Un autobús de pasajeros que circulaba por una de las principales rutas hacia la frontera con Estados Unidos terminó bajo inspección de las autoridades luego de que agentes detectaran modificaciones irregulares en su estructura.
El resultado fue un importante aseguramiento: 18 kilogramos de narcóticos, entre fentanilo y heroína. Además de la detención de los dos operadores de la unidad.
El decomiso ocurrió en el municipio de Hermosillo, Sonora, sobre la carretera federal México 15, en el tramo que conecta a la capital sonorense con Nogales, una de las principales vías terrestres hacia Arizona.

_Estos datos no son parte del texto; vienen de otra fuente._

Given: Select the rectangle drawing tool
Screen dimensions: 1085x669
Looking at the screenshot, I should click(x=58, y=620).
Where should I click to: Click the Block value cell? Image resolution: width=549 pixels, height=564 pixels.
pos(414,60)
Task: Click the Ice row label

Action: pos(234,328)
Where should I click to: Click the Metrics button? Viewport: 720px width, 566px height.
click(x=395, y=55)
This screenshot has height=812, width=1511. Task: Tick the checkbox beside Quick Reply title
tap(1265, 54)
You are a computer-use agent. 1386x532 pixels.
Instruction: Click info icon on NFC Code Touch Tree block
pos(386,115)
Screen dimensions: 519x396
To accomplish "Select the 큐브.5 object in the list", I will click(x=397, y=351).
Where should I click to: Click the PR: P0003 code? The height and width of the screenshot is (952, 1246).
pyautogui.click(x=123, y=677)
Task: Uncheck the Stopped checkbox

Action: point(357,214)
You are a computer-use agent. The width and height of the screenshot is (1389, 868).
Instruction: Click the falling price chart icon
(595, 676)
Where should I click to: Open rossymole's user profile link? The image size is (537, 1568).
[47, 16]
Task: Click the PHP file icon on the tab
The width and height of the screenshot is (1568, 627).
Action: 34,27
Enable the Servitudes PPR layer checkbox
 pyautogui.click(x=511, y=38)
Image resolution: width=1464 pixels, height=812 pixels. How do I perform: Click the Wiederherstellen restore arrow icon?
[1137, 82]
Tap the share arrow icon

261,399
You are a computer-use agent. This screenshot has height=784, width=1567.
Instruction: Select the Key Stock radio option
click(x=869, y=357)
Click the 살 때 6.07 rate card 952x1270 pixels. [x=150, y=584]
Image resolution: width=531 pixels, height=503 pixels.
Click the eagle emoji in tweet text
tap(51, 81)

De acuerdo con el Gabinete de Seguridad, elementos de la Secretaría de Seguridad y Protección Ciudadana (SSPC) y de la Fiscalía General de la República (FGR) realizaban labores de vigilancia cuando interceptaron el autobús.
UN COMPARTIMENTO LEVANTÓ SOSPECHAS
Durante la revisión, los agentes encontraron “modificaciones irregulares” en una alacena ubicada en el área del camarote.
La inspección permitió descubrir un espacio oculto que presuntamente había sido acondicionado para transportar los narcóticos sin que fueran detectados durante el trayecto.
En el compartimento había 10 paquetes con un peso total de 10 kilogramos de fentanilo y otros ocho paquetes que contenían ocho kilogramos de heroína.
También fueron asegurados varios dispositivos móviles, que quedaron bajo resguardo de las autoridades como parte de las investigaciones.
DOS OPERADORES QUEDAN A DISPOSICIÓN DE LA FGR
Los dos operadores del autobús fueron detenidos y trasladados ante el Ministerio Público federal, instancia que deberá determinar su situación jurídica.
Las autoridades también buscan establecer de dónde procedían los narcóticos y cuál era su destino final, por lo que la investigación continúa abierta.
Hasta ahora no se ha informado si los pasajeros que viajaban en el autobús tenían alguna relación con el cargamento o si los operadores conocían el contenido del compartimento.
UNA RUTA CLAVE PARA EL TRÁFICO HACIA ESTADOS UNIDOS
El aseguramiento ocurre en una zona estratégica para el tránsito terrestre entre México y Estados Unidos.
La carretera México 15 conecta distintos puntos del noroeste del país con Nogales, ciudad fronteriza con Arizona. Por lo que representa una ruta relevante para el comercio, el transporte de pasajeros y también para las organizaciones dedicadas al tráfico de drogas.
El uso de vehículos de transporte de pasajeros para ocultar y movilizar narcóticos tampoco es un fenómeno nuevo. La propia Administración para el Control de Drogas de Estados Unidos (DEA) ha señalado anteriormente que organizaciones criminales recurren a este tipo de unidades para trasladar drogas a través de corredores fronterizos.
EL FENTANILO, EN EL CENTRO DE LA DISPUTA DE SEGURIDAD
El decomiso se suma a una serie de operativos realizados recientemente contra el tráfico de drogas sintéticas.
En días recientes, autoridades reportaron en Mexicali, Baja California, el aseguramiento de una cantidad de fentanilo equivalente, según el reporte citado, a millones de dosis. En un operativo atribuido a una célula criminal con presencia en esa región.
Los golpes contra el tráfico de fentanilo tienen además una dimensión binacional. Estados Unidos mantiene presión sobre México para contener las redes dedicadas a la producción y traslado de esta sustancia. Mientras el Gobierno mexicano reporta decomisos, destrucción de laboratorios clandestinos y detenciones relacionadas con el narcotráfico.
El caso de Hermosillo vuelve a poner el foco en los métodos utilizados para esconder grandes cargamentos de droga en vehículos que, en apariencia, forman parte del transporte cotidiano de pasajeros.